As an advocate of young children, I believe one of the primary benefits of reading to infant and toddlers is their development of early language and pre-literacy skills.

Imagination is Unlimited

This semester, students in READ 6310 Children’s and Adolescent Literature were asked to contribute a post to this blog.

By Cynthia Salazar

As an early childhood educator, I strongly believe that imagination plays a huge role in every child’s education. Reading and imagination go hand in hand as it helps the child envision their books from their own perspective. A child would not be able to comprehend a text without using background knowledge, reading strategies and of course his/her imagination. The following are some examples of activities that promote children’s use of imagination.

Pretend and Play

Pretend play is an activity that contributes to children using their imagination meanwhile they develop their language skills as well as their social interactions. Children can invent their own games and entertain themselves with the simplest things an adult wouldn’t. Why? Because they can use their imagination to create, innovate and adapt to different scenarios from the ocean to the sky and from super heroes to ordinary people. Children are experts at pretend and play. As teachers, we should take advantage of their imagination to make writing and reading interesting for them. Of course, there are some children that may not know how to use their imagination. It is our job to explain and model for them how to use their imagination conveniently for learning.


Mystery Box

We have heard a million times that children learn through hands-on activities, and we should provide them with different opportunities to use and expand their imagination. A particular activity I like to use with my students is the mystery box. The mystery box consists of placing random objects inside a box and students need to create a story using the objects. This allows them to use their background knowledge and imagination about each object. It is a great group activity because they can discuss, convince, and persuade their peers using their story. One of the rules of this activity is that there is no right or wrong story. This allows students to be creative and also allows their imagination to fly. Afterwards, students can tell the story to the rest of the class or write it out so everybody can see it. Teachers may adapt this strategy depending on the grade level being taught. However, the idea of not involving print in this activity may be more appealing for the lower grades because they can also develop their language throughout the use of conversations with their peers.

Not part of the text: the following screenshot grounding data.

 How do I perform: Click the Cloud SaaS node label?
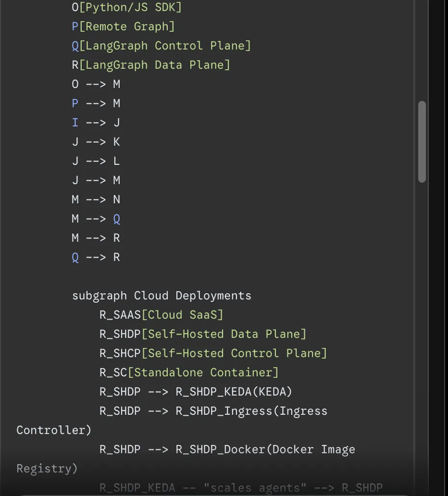pyautogui.click(x=182, y=315)
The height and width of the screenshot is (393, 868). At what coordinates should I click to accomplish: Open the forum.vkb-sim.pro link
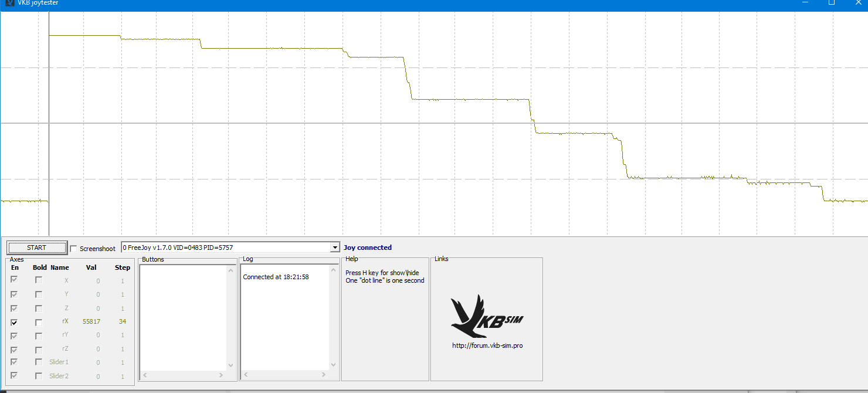(x=487, y=345)
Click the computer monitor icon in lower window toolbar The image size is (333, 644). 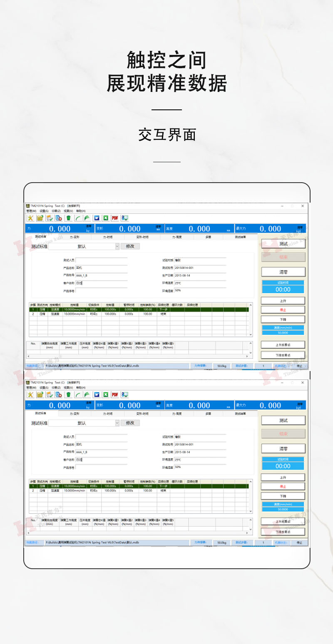[124, 395]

Reading Classic Fairy Tales

Classic read aloud, such as fairy tales and fantasy books, will help children have a better understanding about the use of imagination. Some fairytales can include but are not limited to The Gingerbread Man, The Three Little Pigs, Little Red Riding Hood and Where the Wild Things Are. Children will get motivated to become authors and use their imagination to write or retell their unique stories.

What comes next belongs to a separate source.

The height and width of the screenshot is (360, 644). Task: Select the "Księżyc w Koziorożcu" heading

Exposing children to a different end or twisted version of these classic stories will give them the opportunity to appreciate the book from a different perspective. Books such as The Stinky Cheese Man, The True Story of the Three Little Pigs and The Wolf’s Story are just a few examples of books that present children with the other side of the story told by another character from the book. This will not only teach children to use their imagination but also think outside the box. Children can decide which side of the story they like best.


Wordless Books

Another great idea to help children unfold their imagination is to expose them to wordless picture books where they can interpret and create their own story lines guiding themselves by only using the illustrations from the book. Some picture books that can be helpful for this activity and that my students really enjoy are Chalk by Bill Thomson, Flotsam by David Wiesner, Good Night, Gorilla by Peggy Rathmann, A Ball for Daisy by Chris Raschka and Pancakes for Breakfast by Tomie dePaola . Wordless books are a great asset in the introduction of imagination to the lower grade students which also gets them hooked on reading.

Wordless Wordless2

Children of all ages can practice these activities and expand their imagination which can significantly contribute not only with their reading skills but also with their writing and language skills.

Motivating Children to Become Lifelong Readers

This semester, students in READ 6310 Children’s and Adolescent Literature were asked to contribute a post to this blog.

By Rosa Nydia Peña

Motivation plays a huge role in anything a student does, especially when it comes to reading. It determines if the reader will actually understand and enjoy the text. Cell phones, iPods, tablets, and gaming.  All things that modern day children do instead of bettering their education.  There may be quite a few distractions in modern day learning, but one should never give up on a child’s ability to read.  Not only should an educator never give up on teaching, but a child should never lose his or her will to read.  The goal here should be to motivate the child to continue reading through his or her lifetime.  Motivation is a must, especially for a child since he or she is at the point where they are finding habits that will make or break them later on in life.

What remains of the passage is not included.